BEGIN Source data
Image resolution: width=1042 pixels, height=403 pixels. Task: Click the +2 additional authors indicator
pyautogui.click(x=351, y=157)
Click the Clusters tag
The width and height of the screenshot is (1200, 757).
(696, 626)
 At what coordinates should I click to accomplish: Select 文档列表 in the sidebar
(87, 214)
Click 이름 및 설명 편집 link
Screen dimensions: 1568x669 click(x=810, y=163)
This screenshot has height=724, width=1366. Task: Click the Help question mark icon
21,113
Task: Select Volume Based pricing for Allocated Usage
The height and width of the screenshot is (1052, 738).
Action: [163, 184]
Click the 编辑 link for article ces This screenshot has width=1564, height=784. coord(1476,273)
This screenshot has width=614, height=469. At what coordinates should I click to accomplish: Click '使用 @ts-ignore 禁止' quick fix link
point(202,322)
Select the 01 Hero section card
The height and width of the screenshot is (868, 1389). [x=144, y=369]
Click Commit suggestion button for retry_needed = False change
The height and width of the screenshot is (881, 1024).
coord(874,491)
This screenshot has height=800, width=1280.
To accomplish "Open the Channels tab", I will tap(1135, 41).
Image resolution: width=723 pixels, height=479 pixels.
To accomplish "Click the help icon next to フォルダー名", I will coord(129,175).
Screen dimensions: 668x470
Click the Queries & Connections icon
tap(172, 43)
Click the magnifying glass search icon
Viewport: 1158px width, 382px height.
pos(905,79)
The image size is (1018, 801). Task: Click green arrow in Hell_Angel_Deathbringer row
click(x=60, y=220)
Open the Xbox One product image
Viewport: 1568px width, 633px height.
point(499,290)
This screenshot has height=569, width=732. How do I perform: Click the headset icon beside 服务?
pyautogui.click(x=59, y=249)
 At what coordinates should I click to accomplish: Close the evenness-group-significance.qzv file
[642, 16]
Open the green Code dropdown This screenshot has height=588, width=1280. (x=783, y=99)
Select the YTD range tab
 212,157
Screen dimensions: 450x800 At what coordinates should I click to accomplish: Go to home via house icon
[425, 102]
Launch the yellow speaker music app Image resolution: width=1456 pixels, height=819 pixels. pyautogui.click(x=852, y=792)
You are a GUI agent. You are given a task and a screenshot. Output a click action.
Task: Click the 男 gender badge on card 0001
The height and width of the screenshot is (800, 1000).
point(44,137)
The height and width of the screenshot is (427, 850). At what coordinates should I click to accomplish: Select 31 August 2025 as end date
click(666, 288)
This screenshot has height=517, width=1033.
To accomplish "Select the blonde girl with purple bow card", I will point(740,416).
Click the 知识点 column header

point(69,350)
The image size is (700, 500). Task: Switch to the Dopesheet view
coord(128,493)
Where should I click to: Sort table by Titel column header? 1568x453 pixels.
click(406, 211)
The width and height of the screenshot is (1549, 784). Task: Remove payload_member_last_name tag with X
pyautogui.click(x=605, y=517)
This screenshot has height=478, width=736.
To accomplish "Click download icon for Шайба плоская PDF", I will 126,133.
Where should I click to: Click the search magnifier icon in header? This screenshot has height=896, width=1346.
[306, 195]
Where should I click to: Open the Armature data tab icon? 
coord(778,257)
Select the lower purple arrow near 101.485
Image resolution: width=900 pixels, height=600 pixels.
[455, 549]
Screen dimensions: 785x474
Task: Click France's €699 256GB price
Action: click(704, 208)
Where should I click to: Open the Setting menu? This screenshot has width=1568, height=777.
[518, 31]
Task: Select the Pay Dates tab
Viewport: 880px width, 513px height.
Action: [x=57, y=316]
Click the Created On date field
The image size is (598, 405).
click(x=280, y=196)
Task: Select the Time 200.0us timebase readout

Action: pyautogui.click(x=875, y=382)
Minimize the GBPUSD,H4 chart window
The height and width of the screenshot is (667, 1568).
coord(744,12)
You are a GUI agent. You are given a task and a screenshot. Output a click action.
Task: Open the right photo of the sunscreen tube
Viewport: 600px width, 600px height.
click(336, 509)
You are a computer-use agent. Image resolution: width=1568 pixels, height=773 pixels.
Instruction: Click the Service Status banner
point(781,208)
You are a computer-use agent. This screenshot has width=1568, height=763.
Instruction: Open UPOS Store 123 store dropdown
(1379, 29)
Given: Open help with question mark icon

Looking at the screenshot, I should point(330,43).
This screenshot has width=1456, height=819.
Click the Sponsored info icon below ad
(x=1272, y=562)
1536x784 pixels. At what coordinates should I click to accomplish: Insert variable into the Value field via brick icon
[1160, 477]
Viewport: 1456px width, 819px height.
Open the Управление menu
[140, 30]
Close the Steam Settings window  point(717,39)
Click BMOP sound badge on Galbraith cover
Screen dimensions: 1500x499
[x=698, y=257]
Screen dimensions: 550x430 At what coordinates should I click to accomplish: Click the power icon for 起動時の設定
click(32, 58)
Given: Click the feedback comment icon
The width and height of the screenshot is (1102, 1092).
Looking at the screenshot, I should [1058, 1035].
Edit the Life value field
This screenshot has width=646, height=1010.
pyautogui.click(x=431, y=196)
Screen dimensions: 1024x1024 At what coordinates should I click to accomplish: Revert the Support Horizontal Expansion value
END Source data
## The problem
Output only the lines that run from the one containing "Given: Open help with question mark icon" through the last line of the material above, both included.

## Reply to the task
Given: Open help with question mark icon

Looking at the screenshot, I should point(330,43).
This screenshot has width=1456, height=819.
Click the Sponsored info icon below ad
(x=1272, y=562)
1536x784 pixels. At what coordinates should I click to accomplish: Insert variable into the Value field via brick icon
[1160, 477]
Viewport: 1456px width, 819px height.
Open the Управление menu
[140, 30]
Close the Steam Settings window  point(717,39)
Click BMOP sound badge on Galbraith cover
Screen dimensions: 1500x499
[x=698, y=257]
Screen dimensions: 550x430 At what coordinates should I click to accomplish: Click the power icon for 起動時の設定
click(32, 58)
Given: Click the feedback comment icon
The width and height of the screenshot is (1102, 1092).
Looking at the screenshot, I should [1058, 1035].
Edit the Life value field
This screenshot has width=646, height=1010.
pyautogui.click(x=431, y=196)
Screen dimensions: 1024x1024 At what coordinates should I click to accomplish: Revert the Support Horizontal Expansion value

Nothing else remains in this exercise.